|
A new
study out of Germany has uncovered evidence that getting
stuck in traffic prompts an even more serious and immediate
consequence -- a much higher risk for suffering a heart
attack. The finding does not isolate which particular virtue
of road congestion -- stress, pollution, car exhaust or
noise -- might be the driving force behind the apparent
cardiovascular threat. However, after a four-year analysis
of nearly 1,500 heart attack cases, the authors came to the
conclusion that making one's way through traffic -- whether
as a driver, a rider of public transport, or even a
bicyclist -- seems to more than triple the chances for
experiencing a heart attack in the first hour immediately
following exposure. "We found that when people are
participating in traffic, they have a threefold increased
risk to experience a heart a attack one hour later," said
study author, head of the research unit at the Institute of
Epidemiology in Helmholtz Zentrum Munchen, Germany, and an
adjunct associate professor in Harvard's School of Public
Health. "For someone with a very low risk for a heart
attack, this doesn't mean much," the scientist noted. "But
for someone already at a higher risk for a heart attack --
because of lifestyle issues such as smoking or being
overweight, or perhaps because of genetic makeup -- then
traffic might be an additional stressor that could cause a
heart attack to occur at this time." One-quarter of the
patients were women, and the average age was 60. All had
suffered a heart attack between 1999 and 2003, and all were
subsequently interviewed to recall experiences in the four
days leading up to the event that might have triggered the
first symptoms.
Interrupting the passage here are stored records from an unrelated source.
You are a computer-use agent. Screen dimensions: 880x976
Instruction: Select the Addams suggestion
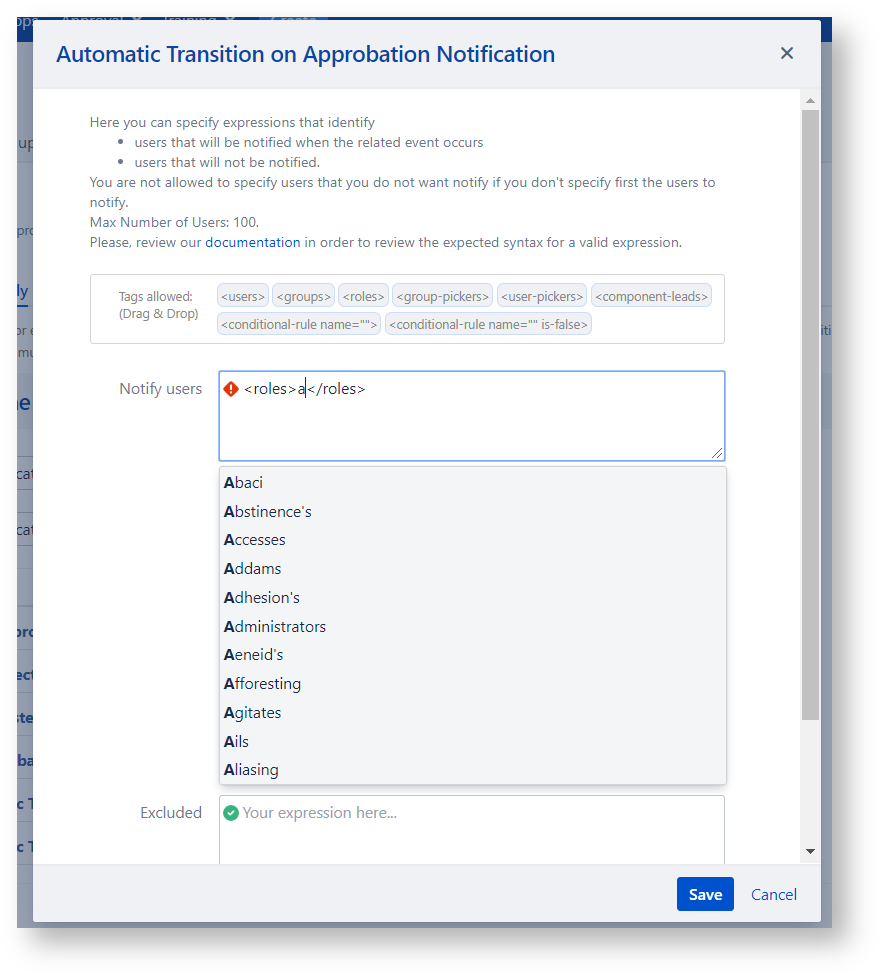(253, 569)
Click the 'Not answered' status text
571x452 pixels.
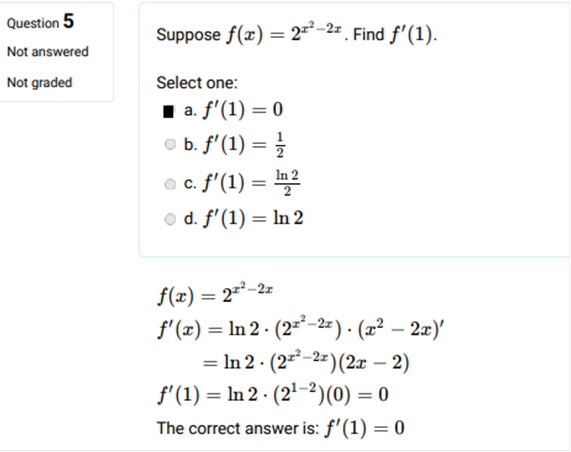(x=48, y=52)
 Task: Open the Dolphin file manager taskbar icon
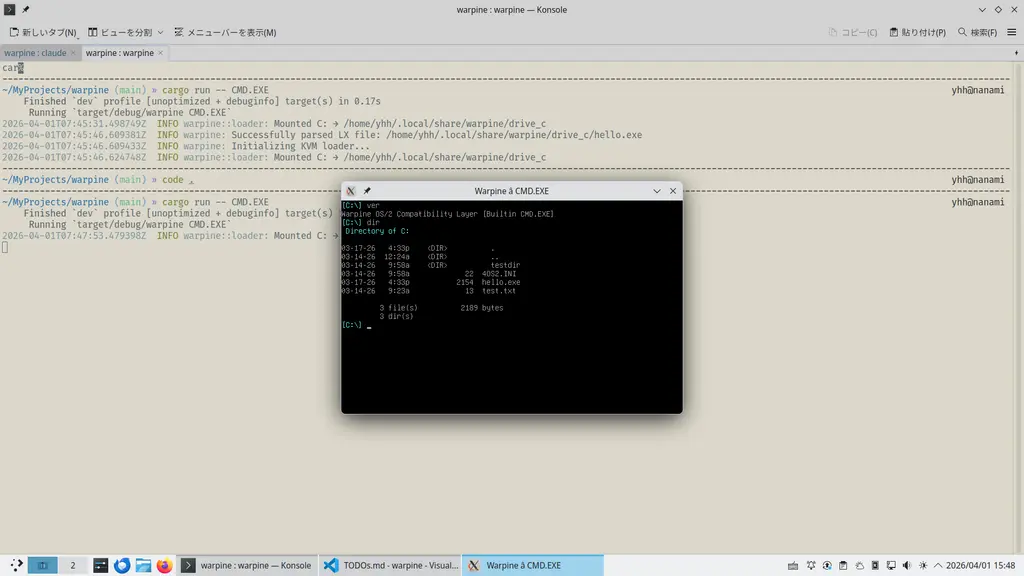click(x=143, y=565)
The researchers found that 8 percent of the
heart attacks were specifically attributable to having been
in traffic. In addition to identifying a 3.2 times higher
risk for suffering a heart attack within the first hour
after traffic exposure, the research team found that even
six hours after exposure, there remained a significant --
though small -- increase in risk. Being the driver of a car
was the most common form of traffic exposure, followed by
being a rider of public transportation and/or bicycling.
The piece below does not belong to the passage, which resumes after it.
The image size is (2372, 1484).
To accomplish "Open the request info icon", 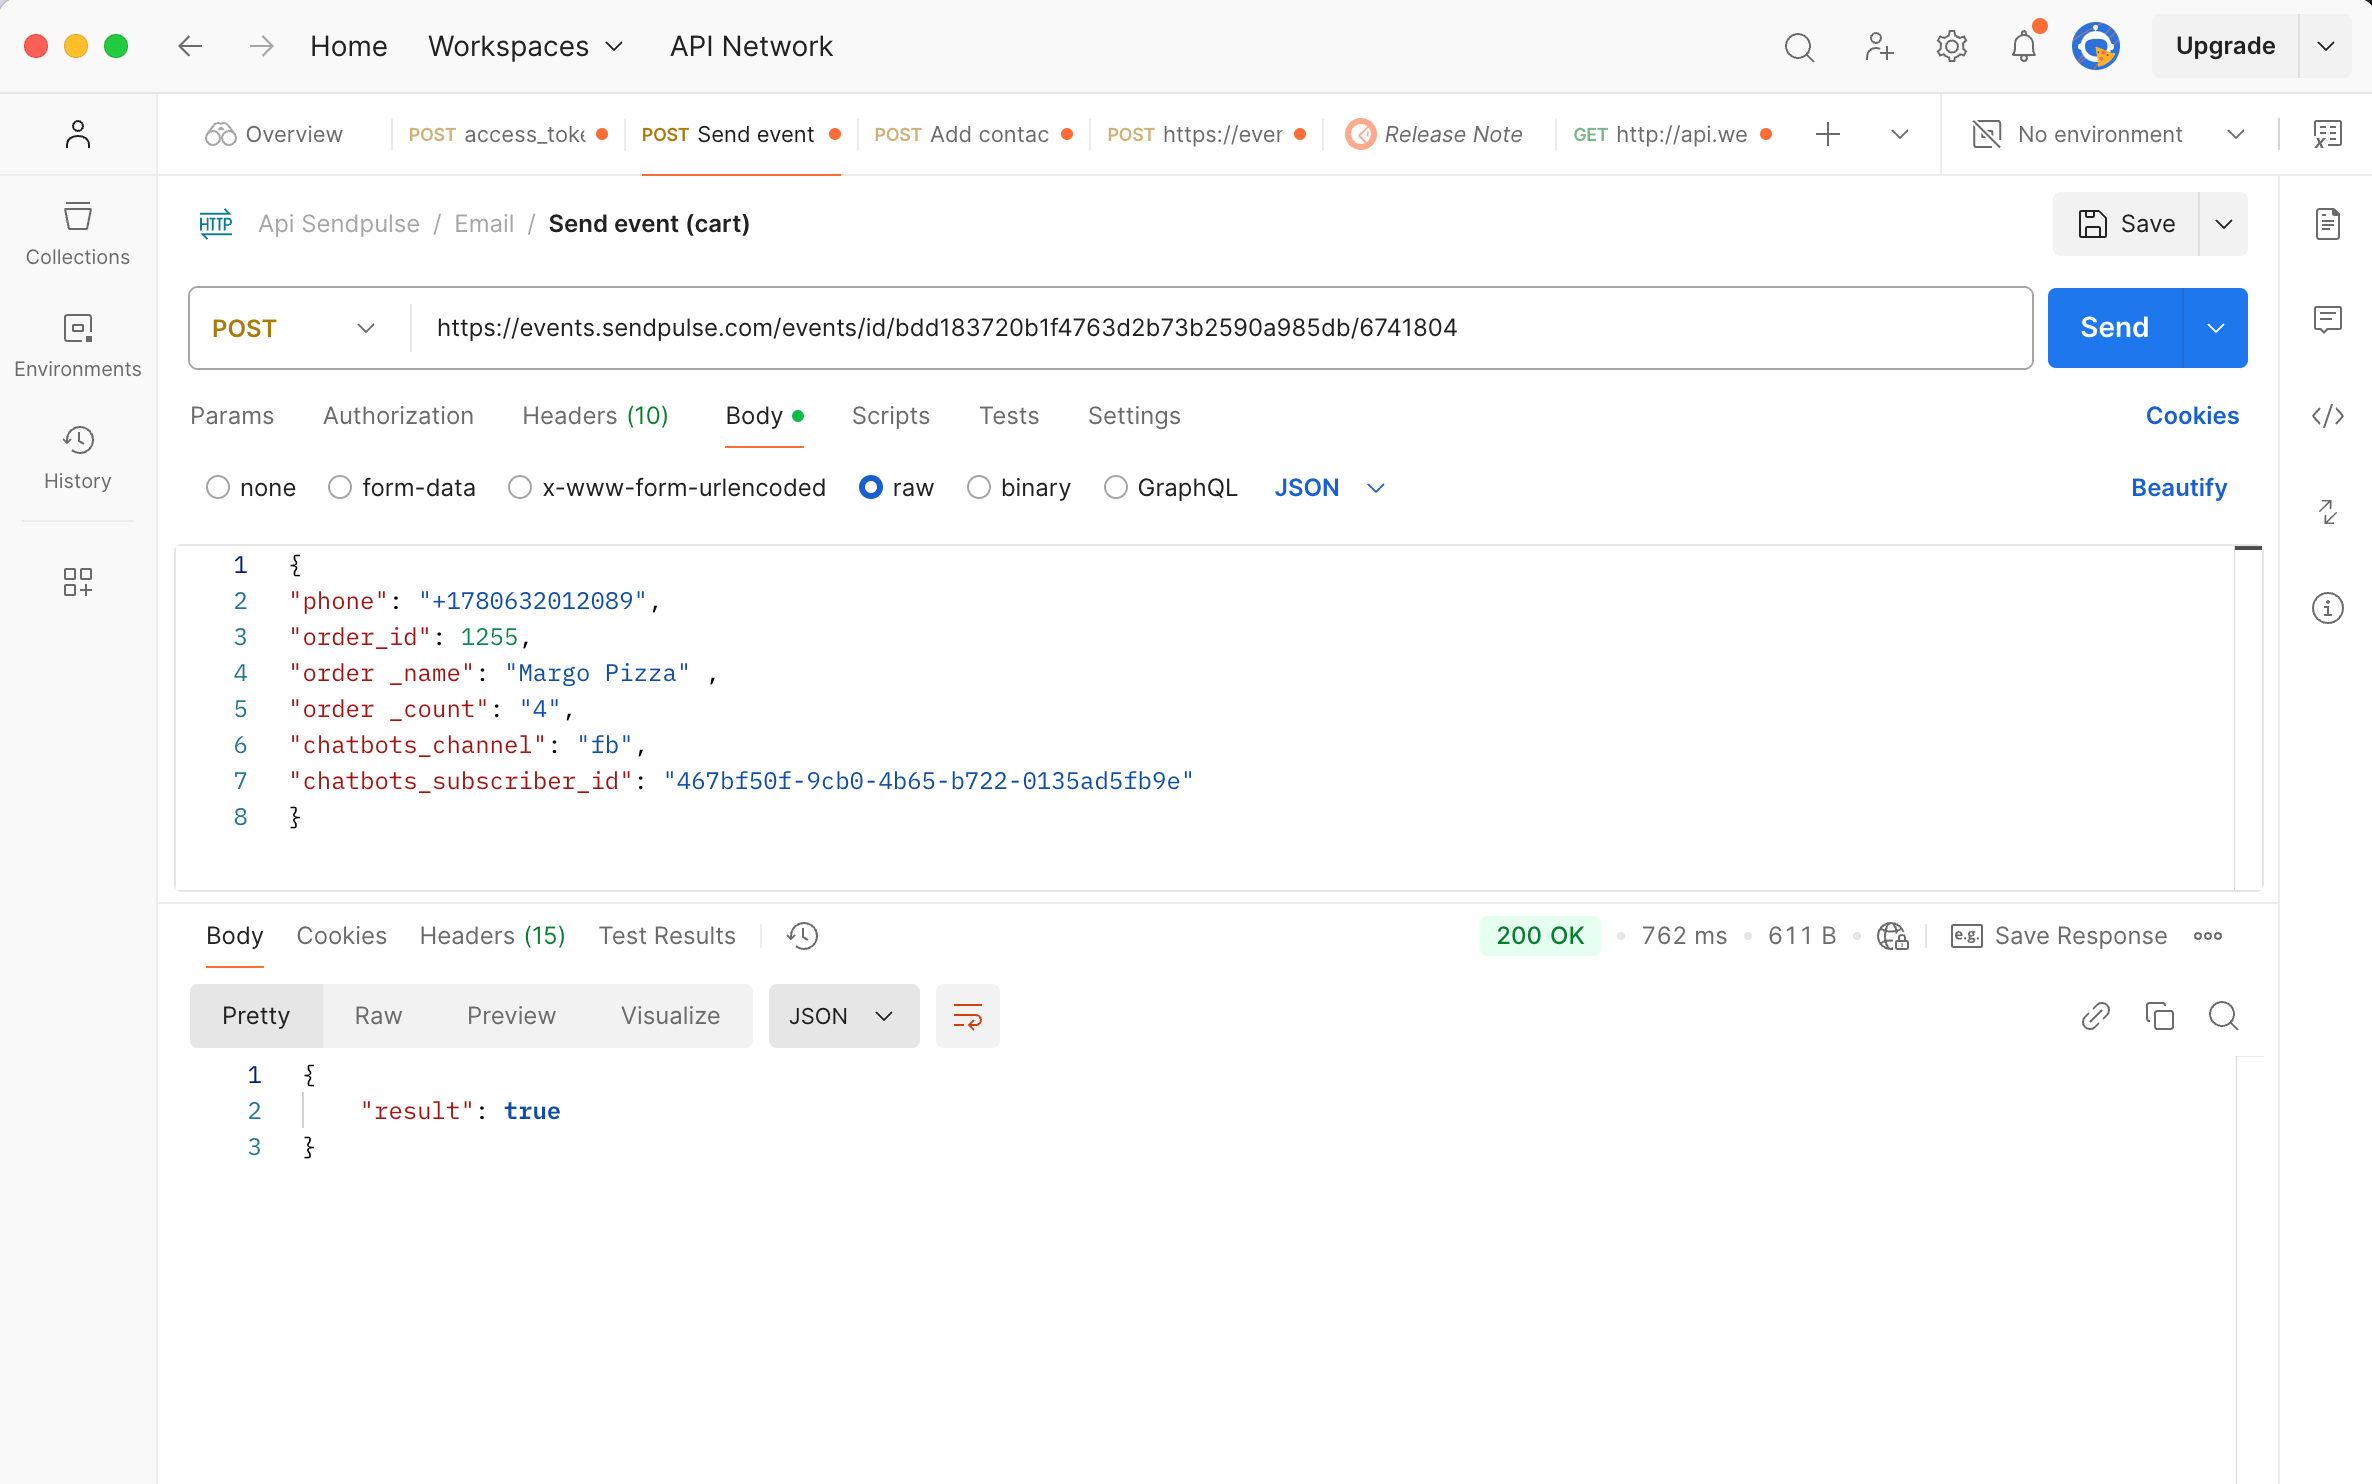I will coord(2328,608).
Patients who had a prior history of angina -- as well as
women, elderly men and the unemployed -- appeared to be
particularly sensitive to the observed increase in risk.
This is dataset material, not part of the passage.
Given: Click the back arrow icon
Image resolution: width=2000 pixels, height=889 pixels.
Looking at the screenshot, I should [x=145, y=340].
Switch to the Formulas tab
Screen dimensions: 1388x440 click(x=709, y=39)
Women, in fact, were found to have a five times greater risk
for a heart attack following such exposure -- a gender bump
the researchers suggested might be rooted in physiological
differences or simply a reflection of the smaller number of
women included in the study. Going forward, the researchers
have embarked on further studies to try to determine exactly
what aspects of traffic could account for the connection.